For Latinos, the Uvalde shooting has an extra layer of grief and trauma
MARY LOUISE KELLY, HOST:
It has been 10 days since the shooting in Uvalde, Texas. And while the entire nation is reeling, for a certain group of people, it is hitting particularly hard - for Latinos, seeing the names, the photos of the victims, kids and teachers who look and sound like them. It's added a layer of grief and trauma. To talk through this, we have called Maria Maldonado-Morales. She's a clinical social worker at Texas Children's Hospital. Hey there. Welcome.
MARIA MALDONALDO-MORALES: Thank you so much.
KELLY: It goes without saying that there's a whole range of views and experiences among Latinos across this country. So I guess start with just what you personally are hearing in your circles, from your patients about how this particular shooting is affecting them.

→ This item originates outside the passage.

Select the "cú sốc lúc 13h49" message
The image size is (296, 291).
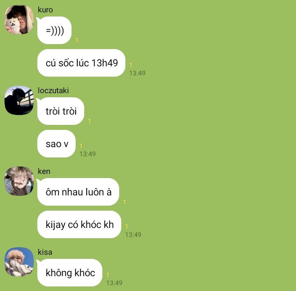tap(81, 63)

MALDONALDO-MORALES: I'm seeing a lot of complicated grief. I think to your point, it's not only the loss of life, the loss of safety. But I think the community that we feel as sort of Latinos in the United States adds a layer of frustration, of sadness, of anger, even. And my colleagues who are also Latino or my family who is also Latino - like you said, seeing the faces of the children and seeing your nieces and nephews, your kids. And I also see that with the clients that I see. I work with primarily Latino students, and many of them have said just that - of, these kids look like me. This could have been me. Or this could have been my family. Or this could have been us.
KELLY: Yeah. This is not the first horrific shooting to affect Latinos, not even the first in Texas. We don't know the motive in Uvalde. We do know that El Paso back in 2019 was racially motivated.
KELLY: Just to remind people that, was a gunman who walked into a Walmart and killed 23 people and was targeting Mexican Americans. Does that add to the weight of this latest horror? Does it contribute to - I don't know - a sense of a particular community under attack?
MALDONALDO-MORALES: I think it does. You know, I think especially to your point in this instance, because the motive of the attack wasn't clear, I think that adds an additional layer of maybe uncertainty or fear because the shooter was also Latino. And so I think it adds this sort of almost level of mistrust of, we're supposed to be a community. We're supposed to watch out for each other, and how can we hurt each other like this?
KELLY: So what advice are you giving to people who are who are grappling with this?
MALDONALDO-MORALES: Something that I've been telling people a lot is to have really honest, open conversations. In many communities but I think particularly in Latino communities, there is this maybe fear of having difficult, emotional conversations because often, parents don't want to seem weak or vulnerable in front of their children. Children don't want to seem weak or vulnerable in front of their parents. Everyone is trying to be strong and brave, but that sometimes brings in shame and guilt. And it can also create feelings of isolation. So I'm encouraging people to speak openly about their feelings, to share what they're feeling with each other and have these open conversations because it is uncomfortable. It isn't easy to talk about, but we're all thinking about it. We're all feeling it.
KELLY: What about something that may speak to almost everyone in America right now, which is a craving for a sense of safety, a safe place? How do you talk to people about that? How do you talk to people about coping?
MALDONALDO-MORALES: I think something that I recommend to people, which obviously is easier said than done, is to try and create as much of a sense of normalcy in this very uncertain world. So...
KELLY: How do you do that?
MALDONALDO-MORALES: That's a great question (laughter). So, you know, if you have family routines, for example, of having dinner together or reading a book before bedtime and maybe also doing things that maybe seem fun, which also sounds odd because often, when we feel so sad, we feel like, well, I shouldn't we be enjoying things. I shouldn't have fun. I shouldn't experience joy. But we can hold both of those feelings together. We can feel scared and sad and also feel joy and hope. And I think that, again, allows a sense of normalcy in our day-to-day life. It's not going to take it away. It's not going to make it all, you know, disappear. But for a second, we can feel a sense of normalcy.
KELLY: Great advice there from Maria Maldonado-Morales, clinical social worker at Texas Children's Hospital. Thank you so much.
MALDONALDO-MORALES: Thank you so much.